What is required
The output must start at the line containing "Image resolution: width=980" in the records below and stop at the last line, matching each line exactly and leaving out every picture.

Information shown

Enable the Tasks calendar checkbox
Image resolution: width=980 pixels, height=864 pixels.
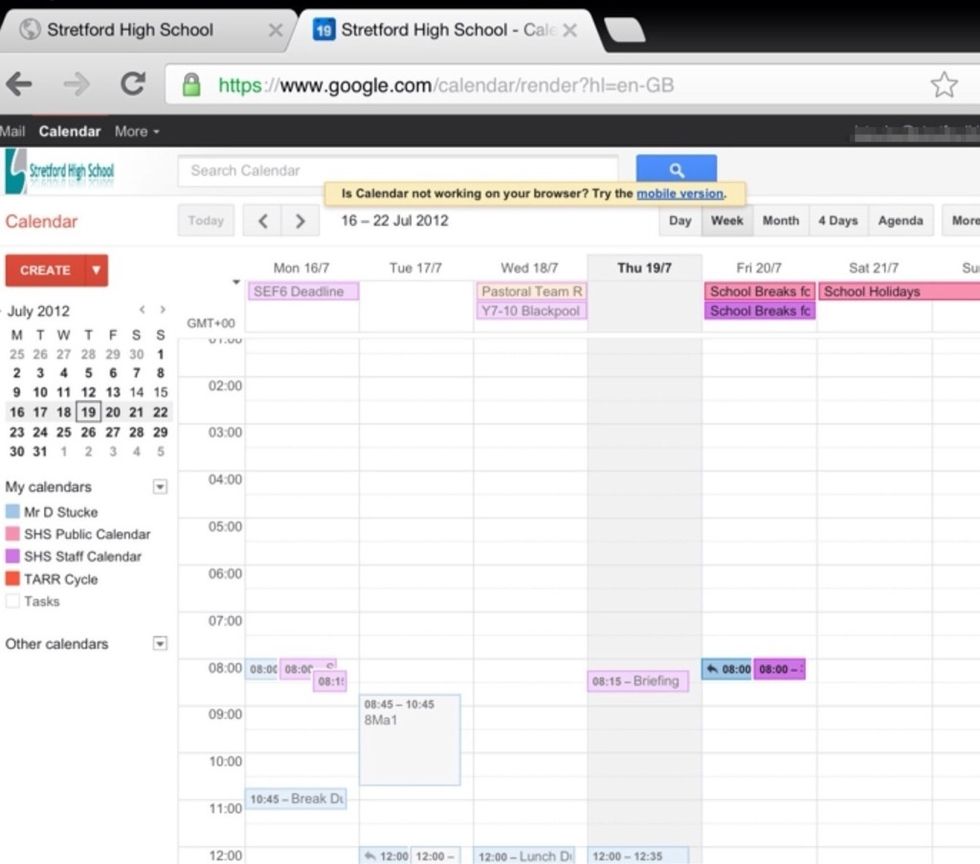click(13, 601)
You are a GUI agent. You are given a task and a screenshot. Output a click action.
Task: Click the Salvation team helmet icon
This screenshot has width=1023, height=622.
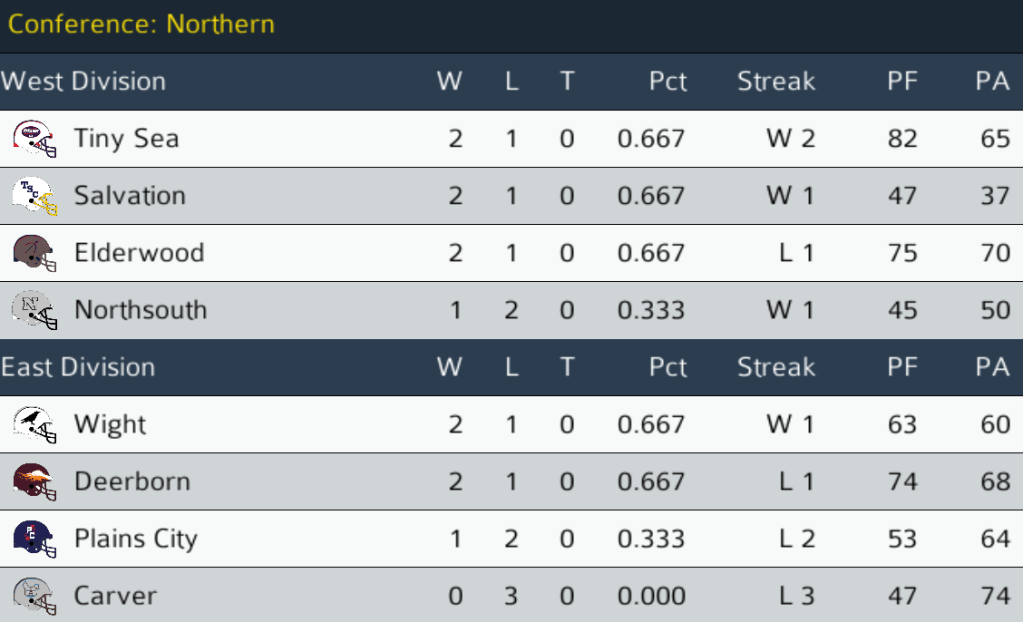(x=35, y=195)
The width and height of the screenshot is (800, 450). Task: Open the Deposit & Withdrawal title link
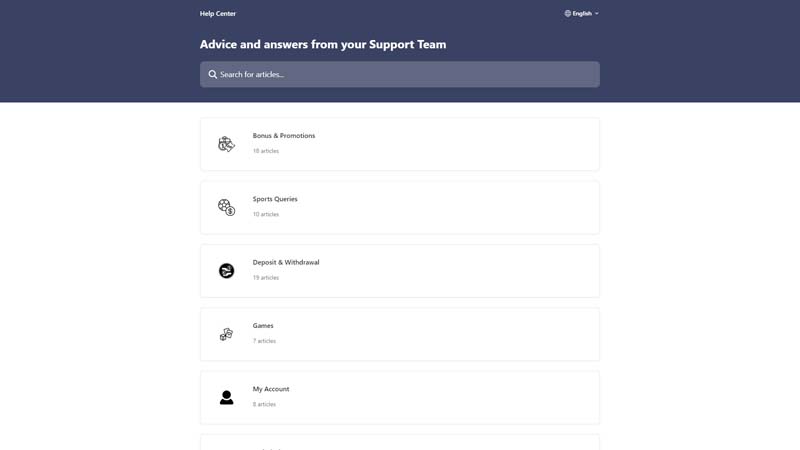point(286,262)
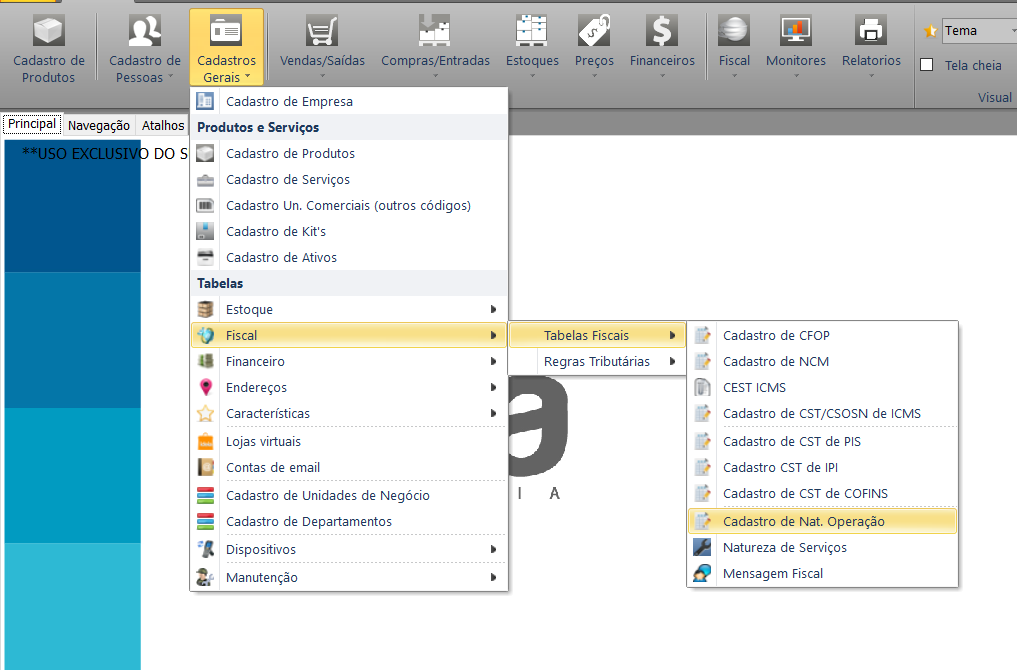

Task solution
Image resolution: width=980 pixels, height=864 pixels.
click(13, 601)
You are a GUI agent. You are given a task and a screenshot. Output a click action.
Task: Click the Salvation team helmet icon
This screenshot has width=1023, height=622.
(x=35, y=195)
The width and height of the screenshot is (800, 450). Task: Open the Deposit & Withdrawal title link
point(286,262)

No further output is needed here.